What is being asked: Go through the lines below one by one and count those holding the string "color". Give the count alone.

Information shown:
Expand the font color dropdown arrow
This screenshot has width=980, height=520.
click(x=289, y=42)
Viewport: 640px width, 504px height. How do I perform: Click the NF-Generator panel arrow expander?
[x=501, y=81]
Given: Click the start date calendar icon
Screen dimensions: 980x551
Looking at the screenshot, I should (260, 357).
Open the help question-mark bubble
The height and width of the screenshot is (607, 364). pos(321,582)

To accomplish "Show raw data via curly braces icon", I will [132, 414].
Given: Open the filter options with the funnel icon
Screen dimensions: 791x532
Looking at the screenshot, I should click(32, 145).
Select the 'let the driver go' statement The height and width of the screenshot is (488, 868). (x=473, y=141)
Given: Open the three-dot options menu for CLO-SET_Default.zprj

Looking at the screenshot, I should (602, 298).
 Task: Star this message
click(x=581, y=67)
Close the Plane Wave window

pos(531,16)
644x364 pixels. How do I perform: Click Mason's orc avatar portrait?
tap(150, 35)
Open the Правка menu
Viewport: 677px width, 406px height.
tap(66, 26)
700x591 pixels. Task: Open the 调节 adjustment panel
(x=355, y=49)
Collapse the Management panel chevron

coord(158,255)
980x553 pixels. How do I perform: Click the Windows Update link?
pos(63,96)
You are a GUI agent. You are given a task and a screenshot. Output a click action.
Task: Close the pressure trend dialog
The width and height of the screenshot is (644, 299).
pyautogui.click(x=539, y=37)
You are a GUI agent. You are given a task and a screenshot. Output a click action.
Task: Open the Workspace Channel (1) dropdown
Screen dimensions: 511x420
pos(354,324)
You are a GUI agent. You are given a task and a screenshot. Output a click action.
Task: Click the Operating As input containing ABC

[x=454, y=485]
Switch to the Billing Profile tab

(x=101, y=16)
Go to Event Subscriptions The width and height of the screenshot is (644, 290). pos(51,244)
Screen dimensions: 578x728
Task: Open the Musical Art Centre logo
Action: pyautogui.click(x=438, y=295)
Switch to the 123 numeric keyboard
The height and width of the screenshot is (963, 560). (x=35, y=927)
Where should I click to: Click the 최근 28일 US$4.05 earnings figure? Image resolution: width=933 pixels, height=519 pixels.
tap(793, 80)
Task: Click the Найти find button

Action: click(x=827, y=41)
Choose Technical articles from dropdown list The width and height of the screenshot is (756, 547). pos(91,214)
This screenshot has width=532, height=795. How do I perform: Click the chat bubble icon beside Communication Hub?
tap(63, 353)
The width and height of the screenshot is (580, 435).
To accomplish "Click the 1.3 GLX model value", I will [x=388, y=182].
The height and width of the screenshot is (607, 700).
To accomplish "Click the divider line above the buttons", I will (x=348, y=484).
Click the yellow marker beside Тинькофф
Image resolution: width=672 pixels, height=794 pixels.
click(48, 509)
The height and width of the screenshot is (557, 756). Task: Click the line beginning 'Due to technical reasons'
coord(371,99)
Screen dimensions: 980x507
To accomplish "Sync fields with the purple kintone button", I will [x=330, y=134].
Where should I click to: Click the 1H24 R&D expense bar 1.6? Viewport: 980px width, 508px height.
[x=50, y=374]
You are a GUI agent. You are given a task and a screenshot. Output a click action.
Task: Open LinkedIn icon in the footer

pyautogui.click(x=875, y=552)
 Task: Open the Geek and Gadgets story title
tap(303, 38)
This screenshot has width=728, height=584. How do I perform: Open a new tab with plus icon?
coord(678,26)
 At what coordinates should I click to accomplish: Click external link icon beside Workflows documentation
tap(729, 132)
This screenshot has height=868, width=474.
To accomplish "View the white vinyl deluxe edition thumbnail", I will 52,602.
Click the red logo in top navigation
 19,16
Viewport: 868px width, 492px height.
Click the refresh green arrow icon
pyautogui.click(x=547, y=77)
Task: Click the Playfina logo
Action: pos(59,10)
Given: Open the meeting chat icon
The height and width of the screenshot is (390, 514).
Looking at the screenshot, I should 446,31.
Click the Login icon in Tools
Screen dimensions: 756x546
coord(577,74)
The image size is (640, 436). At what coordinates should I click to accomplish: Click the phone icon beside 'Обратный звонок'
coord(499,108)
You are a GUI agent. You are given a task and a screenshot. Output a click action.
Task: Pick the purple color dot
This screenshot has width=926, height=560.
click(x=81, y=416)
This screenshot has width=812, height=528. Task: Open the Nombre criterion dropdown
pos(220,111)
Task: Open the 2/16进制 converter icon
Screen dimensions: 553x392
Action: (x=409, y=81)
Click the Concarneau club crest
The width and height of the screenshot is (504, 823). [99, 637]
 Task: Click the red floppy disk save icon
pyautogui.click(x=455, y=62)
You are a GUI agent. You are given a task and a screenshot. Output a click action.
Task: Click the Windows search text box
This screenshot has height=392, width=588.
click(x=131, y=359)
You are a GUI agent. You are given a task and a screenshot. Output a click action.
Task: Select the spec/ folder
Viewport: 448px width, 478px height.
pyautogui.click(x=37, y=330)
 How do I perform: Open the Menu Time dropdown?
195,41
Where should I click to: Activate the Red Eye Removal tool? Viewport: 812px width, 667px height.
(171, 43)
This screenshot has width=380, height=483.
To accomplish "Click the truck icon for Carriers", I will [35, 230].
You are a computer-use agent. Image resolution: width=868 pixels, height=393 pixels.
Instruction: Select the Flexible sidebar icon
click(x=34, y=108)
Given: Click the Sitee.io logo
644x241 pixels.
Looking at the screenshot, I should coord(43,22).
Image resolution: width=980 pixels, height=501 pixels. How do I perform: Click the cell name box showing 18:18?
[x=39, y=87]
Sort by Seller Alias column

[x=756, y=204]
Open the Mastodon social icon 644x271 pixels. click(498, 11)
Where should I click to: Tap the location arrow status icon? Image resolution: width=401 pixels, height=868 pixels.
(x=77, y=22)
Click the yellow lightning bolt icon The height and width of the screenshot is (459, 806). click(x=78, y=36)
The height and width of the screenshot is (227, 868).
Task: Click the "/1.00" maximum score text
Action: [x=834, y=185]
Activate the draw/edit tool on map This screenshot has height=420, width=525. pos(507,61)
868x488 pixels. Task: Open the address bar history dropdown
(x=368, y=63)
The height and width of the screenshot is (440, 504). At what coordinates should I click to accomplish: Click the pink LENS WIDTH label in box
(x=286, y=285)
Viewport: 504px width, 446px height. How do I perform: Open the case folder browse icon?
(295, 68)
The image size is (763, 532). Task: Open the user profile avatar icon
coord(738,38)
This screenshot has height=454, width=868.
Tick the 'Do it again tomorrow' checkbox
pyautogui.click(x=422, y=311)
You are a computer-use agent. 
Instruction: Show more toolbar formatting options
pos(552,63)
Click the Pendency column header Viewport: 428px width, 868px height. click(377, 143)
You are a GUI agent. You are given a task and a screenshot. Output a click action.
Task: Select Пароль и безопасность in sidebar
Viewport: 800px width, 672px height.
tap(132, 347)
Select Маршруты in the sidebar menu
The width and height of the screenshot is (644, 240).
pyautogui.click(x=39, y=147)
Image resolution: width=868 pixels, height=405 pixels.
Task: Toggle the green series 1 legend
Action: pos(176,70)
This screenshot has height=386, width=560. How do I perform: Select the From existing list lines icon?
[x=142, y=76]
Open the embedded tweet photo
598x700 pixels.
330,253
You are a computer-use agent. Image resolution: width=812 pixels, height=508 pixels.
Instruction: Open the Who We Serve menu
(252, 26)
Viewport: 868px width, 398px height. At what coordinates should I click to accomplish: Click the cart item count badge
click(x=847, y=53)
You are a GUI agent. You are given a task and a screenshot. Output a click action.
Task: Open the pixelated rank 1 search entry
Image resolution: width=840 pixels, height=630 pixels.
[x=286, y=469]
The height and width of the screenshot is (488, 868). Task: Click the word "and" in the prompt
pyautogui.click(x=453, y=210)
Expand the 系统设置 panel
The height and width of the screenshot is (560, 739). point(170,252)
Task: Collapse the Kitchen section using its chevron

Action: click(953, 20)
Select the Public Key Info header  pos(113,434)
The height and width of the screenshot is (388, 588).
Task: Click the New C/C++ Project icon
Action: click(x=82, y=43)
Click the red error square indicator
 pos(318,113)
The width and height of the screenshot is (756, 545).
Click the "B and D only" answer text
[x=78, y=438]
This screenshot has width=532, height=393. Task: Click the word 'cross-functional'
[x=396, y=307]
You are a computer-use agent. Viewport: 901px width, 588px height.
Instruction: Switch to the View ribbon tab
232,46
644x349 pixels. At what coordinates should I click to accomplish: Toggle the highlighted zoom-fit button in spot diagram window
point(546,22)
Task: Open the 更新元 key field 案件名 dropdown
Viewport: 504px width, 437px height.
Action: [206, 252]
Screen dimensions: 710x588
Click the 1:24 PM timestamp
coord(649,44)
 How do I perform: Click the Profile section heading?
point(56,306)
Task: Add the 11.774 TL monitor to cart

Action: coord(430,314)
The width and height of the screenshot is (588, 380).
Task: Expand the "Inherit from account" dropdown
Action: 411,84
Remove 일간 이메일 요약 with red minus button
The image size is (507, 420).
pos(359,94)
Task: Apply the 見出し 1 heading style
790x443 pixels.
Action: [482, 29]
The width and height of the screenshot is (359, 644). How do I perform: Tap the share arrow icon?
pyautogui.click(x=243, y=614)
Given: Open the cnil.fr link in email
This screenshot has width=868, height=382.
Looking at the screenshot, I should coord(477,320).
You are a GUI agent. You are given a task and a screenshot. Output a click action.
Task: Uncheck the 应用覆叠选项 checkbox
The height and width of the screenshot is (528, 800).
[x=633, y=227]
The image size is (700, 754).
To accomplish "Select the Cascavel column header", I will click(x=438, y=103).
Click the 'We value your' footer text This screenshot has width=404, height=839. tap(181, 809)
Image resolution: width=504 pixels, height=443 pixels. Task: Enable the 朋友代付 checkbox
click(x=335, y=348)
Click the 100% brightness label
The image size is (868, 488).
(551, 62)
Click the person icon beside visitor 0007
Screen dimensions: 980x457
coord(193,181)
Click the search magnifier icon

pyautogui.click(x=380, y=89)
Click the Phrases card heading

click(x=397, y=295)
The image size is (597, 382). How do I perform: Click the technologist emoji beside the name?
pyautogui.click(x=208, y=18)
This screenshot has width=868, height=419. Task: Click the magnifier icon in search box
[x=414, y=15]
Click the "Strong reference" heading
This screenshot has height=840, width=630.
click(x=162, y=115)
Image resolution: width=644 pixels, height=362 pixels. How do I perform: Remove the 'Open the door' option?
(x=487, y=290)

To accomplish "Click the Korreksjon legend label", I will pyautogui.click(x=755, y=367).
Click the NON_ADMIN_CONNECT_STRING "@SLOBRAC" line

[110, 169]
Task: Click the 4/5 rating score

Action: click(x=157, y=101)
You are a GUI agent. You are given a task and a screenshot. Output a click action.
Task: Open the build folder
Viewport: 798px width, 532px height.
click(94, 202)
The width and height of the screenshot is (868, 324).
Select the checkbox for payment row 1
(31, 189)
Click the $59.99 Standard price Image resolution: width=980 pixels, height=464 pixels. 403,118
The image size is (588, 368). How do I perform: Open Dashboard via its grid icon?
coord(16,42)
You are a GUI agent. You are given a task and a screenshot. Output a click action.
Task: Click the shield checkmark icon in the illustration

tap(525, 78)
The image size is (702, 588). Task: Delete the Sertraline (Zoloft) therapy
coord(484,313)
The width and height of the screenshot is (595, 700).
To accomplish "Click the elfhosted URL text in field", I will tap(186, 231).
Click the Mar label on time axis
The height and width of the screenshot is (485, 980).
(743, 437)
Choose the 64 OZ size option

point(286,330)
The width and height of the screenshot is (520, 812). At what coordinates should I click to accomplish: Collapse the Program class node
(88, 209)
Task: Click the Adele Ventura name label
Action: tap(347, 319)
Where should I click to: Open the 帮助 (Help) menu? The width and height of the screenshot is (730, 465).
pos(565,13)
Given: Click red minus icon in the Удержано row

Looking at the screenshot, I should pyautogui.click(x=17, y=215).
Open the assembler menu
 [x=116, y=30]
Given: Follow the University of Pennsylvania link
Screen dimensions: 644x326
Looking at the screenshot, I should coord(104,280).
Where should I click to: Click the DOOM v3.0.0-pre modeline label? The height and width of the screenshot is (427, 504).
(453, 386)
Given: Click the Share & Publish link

Reply: 2